The government said previously that no new policies would be announced until the appointment of a new prime minister on September 5.

Paul Sanford, owner of The Railway Tavern pub and chip shop in Dereham, has been with the same energy agent for 15 years.

They had never met in person until earlier this year, when the agent asked to show the landlord the extent of his financial headache.

Mr Sandford said the Tavern's energy bill would soar from from £8,000 to £40,000 when his current contract expires in February 2023, and that, without support, it would be "curtains" for the business.
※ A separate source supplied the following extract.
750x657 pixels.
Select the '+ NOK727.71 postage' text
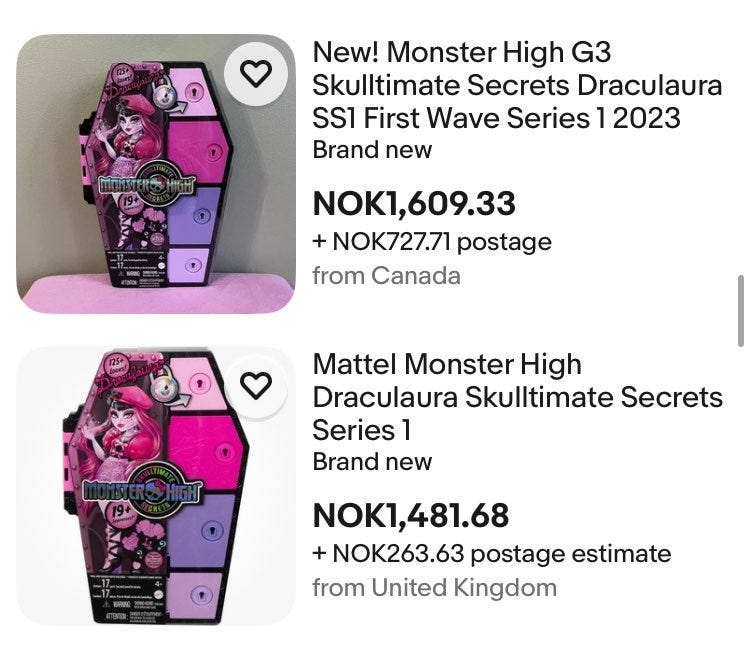click(x=432, y=241)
“I spoke to our MP (George Freeman) two weeks ago to show him in black and white the impact this will have on us and other businesses," he added.

“I think the government need to look at capping commercial energy prices, like with households.
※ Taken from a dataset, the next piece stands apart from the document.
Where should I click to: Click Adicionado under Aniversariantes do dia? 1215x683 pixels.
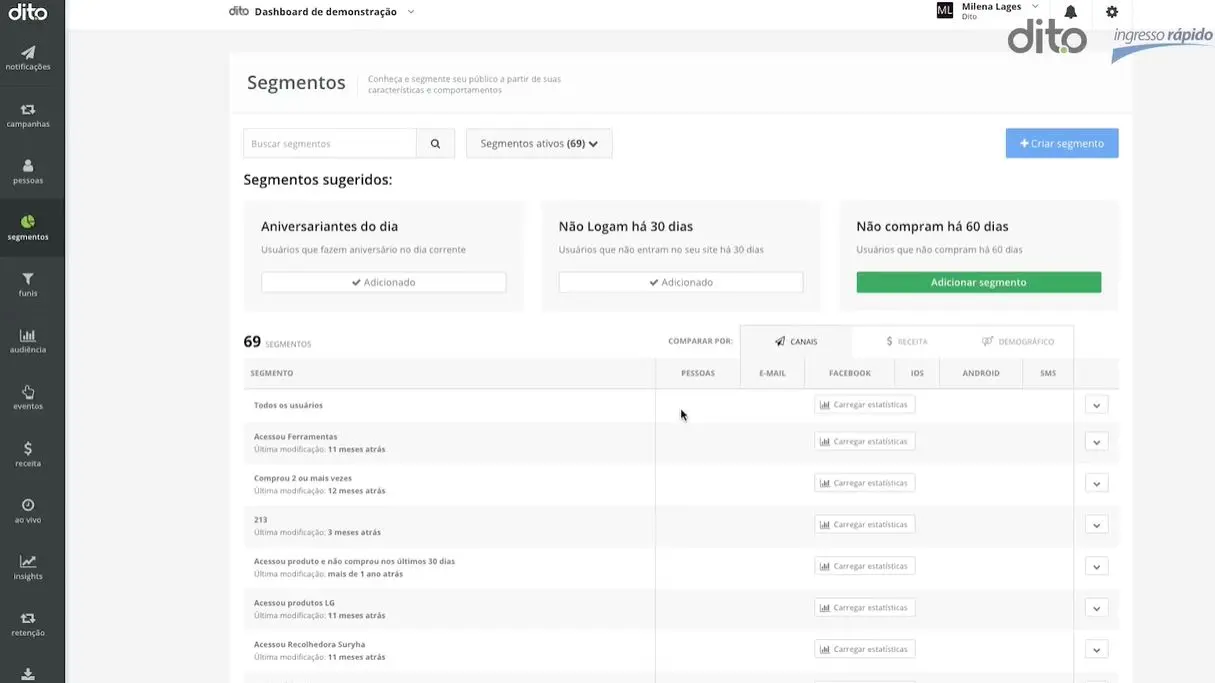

“It is a worrying time for everyone. We just hope the government step in and help out us small and medium-sized businesses."

Nigel Barton, who runs The Bull in Dereham, thinks it might be too late to introduce an energy price cap, and that the incoming prime minister should offer grants instead.

Back in March, his own bill rose from £17,000 to £32,000. In November, when his gas contract ends, he expects the annual charge to reach almost £50,000 if quotes are accurate.

“A price cap would be no good by the time it is implemented," he said.

"A grant would be more or less immediate, as would a reduction in business rates. I wouldn't mind seeing both of them as a form of support.

"Unless there is help, then it could be the end of pubs as we know them. The only ones left would be the big chains."